CARAPANDANG - Kementerian Haji dan Umrah (Kemenhaj) mengancam akan memberikan sanksi tegas kepada Penyelenggara Perjalanan Ibadah Umrah (PPIU) yang terbukti menelantarkan maupun menipu calon jemaah. Sanksi yang disiapkan meliputi pencabutan izin operasional hingga proses hukum pidana.
Wakil Menteri Haji dan Umrah, Dahnil Anzar Simanjuntak, mengungkapkan banyaknya laporan mengenai travel umrah yang menelantarkan jemaah di Tanah Suci dengan berbagai modus, seperti tidak membelikan tiket kepulangan dan memberikan informasi menyesatkan.

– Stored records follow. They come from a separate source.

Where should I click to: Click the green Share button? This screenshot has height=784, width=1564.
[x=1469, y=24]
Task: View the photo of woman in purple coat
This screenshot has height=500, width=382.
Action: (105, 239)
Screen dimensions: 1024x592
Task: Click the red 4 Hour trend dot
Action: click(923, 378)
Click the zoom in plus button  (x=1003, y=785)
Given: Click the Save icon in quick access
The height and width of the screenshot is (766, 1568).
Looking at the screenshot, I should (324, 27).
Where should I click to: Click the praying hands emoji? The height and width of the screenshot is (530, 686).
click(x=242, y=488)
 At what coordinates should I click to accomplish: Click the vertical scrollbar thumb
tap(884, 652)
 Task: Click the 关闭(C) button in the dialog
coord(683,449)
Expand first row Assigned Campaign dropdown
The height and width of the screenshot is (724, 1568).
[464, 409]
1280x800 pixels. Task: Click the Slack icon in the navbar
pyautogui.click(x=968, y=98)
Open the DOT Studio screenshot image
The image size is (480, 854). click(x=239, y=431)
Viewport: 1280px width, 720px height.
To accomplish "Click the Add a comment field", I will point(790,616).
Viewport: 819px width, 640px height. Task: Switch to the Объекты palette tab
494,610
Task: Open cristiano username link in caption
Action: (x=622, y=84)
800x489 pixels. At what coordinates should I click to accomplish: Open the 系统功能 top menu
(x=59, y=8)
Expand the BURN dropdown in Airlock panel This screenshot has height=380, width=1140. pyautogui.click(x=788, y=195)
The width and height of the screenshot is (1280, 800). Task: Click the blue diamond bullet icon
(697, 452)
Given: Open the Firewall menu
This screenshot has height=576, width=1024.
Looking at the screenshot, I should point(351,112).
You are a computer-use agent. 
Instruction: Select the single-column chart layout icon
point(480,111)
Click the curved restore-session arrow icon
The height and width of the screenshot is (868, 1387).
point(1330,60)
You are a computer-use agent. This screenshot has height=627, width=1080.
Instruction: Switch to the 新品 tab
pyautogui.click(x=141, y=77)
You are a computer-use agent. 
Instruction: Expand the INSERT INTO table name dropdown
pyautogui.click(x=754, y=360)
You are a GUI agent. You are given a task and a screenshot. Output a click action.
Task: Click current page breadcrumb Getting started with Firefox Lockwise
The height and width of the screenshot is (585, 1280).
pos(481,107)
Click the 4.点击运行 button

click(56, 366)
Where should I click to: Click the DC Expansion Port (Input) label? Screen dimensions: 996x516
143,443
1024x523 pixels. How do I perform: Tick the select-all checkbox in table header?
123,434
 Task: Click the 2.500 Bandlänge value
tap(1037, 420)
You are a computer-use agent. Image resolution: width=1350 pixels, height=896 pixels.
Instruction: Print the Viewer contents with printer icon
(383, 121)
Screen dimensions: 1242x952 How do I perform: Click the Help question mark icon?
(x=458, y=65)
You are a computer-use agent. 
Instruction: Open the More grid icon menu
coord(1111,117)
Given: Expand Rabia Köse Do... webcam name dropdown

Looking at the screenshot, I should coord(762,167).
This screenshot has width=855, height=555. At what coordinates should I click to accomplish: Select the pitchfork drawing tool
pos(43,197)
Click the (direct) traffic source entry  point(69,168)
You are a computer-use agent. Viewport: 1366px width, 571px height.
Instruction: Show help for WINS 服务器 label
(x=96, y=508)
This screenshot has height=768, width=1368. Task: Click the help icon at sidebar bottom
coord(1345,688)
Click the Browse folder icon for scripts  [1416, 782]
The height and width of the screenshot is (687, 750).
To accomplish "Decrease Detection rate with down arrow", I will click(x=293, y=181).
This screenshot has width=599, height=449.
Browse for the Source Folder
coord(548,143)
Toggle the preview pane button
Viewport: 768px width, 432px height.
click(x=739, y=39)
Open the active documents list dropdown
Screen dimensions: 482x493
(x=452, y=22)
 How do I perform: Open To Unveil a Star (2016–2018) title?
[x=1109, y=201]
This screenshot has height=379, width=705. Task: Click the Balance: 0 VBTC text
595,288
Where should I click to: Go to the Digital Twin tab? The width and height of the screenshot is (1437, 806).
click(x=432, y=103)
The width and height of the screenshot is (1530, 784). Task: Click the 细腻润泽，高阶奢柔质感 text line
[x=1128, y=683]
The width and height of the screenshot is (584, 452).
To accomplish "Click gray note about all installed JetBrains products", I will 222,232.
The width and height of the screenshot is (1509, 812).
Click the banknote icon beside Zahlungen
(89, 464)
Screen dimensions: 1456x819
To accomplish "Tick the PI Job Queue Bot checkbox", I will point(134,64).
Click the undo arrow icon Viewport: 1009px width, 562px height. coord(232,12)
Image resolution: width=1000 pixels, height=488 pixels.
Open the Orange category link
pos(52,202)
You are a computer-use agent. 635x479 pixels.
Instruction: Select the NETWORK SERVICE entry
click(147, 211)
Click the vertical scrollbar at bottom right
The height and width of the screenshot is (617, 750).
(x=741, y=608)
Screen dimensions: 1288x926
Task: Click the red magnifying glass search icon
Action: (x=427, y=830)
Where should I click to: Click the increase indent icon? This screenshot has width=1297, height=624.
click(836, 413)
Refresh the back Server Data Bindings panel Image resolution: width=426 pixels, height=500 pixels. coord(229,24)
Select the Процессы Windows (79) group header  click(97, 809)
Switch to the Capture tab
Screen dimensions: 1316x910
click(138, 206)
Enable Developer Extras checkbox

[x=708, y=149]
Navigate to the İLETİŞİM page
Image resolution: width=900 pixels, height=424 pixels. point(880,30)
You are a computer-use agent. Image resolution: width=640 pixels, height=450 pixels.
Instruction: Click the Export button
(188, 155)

"Saya dapat banyak laporan travel-travel umrah yang menelantarkan jamaahnya dengan berbagai argumentasi, baik di Jeddah maupun Makkah. Tiketnya tidak dibelikan dan jamaah dibohongi. Kami akan bertindak lebih tegas," ujar Dahnil dalam keterangannya dikutip Antaranews, Senin (3/8/2026).
Menanggapi hal tersebut, Dahnil menginstruksikan Direktorat Jenderal Pengendalian Penyelenggaraan Haji dan Umrah Kemenhaj untuk melakukan pengawasan ketat.
Setiap travel yang terbukti menelantarkan jemaah, meskipun baru satu kali terjadi, akan langsung dijatuhi sanksi berat berupa penutupan izin operasional.
Selain sanksi administratif, Kemenhaj juga memastikan oknum travel, KBIHU, maupun pihak yang terlibat dalam praktik penipuan seperti jual beli layanan badal dan dam palsu akan diproses secara pidana. Penindakan ini dinilai penting untuk memberikan efek jera.